Extensive Computational Experiments for Robust Statistical Evaluation

In the contemporary computational research landscape, scholars are often required to showcase findings derived from intensive computational experiments, sometimes involving up to 1 million CPU-hours or more. Given the accessibility of immense computational power through cloud infrastructures and cost-effective supercomputing clusters, executing extensive levels of calculations has become more practical. In a study published in the Journal of Computational Physics (JCP), I delineated the outcomes of an astounding 320,000 CPU-hours of rigorous computations, equivalent to approximately 10 million simulation iterations, introducing a nuanced methodology for the exhaustive assessment of closed-loop optimization performance.

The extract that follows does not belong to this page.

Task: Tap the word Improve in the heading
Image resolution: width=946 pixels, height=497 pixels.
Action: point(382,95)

Strategic Selection of Representative Models for Informed Decision-Making and Optimization Amidst Uncertainty

Uncertainty often manifests itself in the form of intricate probability distributions, necessitating the generation of numerous potential outcomes or realizations to fully encapsulate the inherent unpredictability. However, when faced with decision-making and optimization under such uncertain conditions, it becomes imperative to distill this overwhelming number of scenarios down to a concise, yet highly representative subset of models. Our research delves into the sophisticated methods of identifying the most emblematic models from a plethora of potential realizations, especially when critical decision variables remain indeterminate beforehand. This work has been documented in Computers & Geosciences.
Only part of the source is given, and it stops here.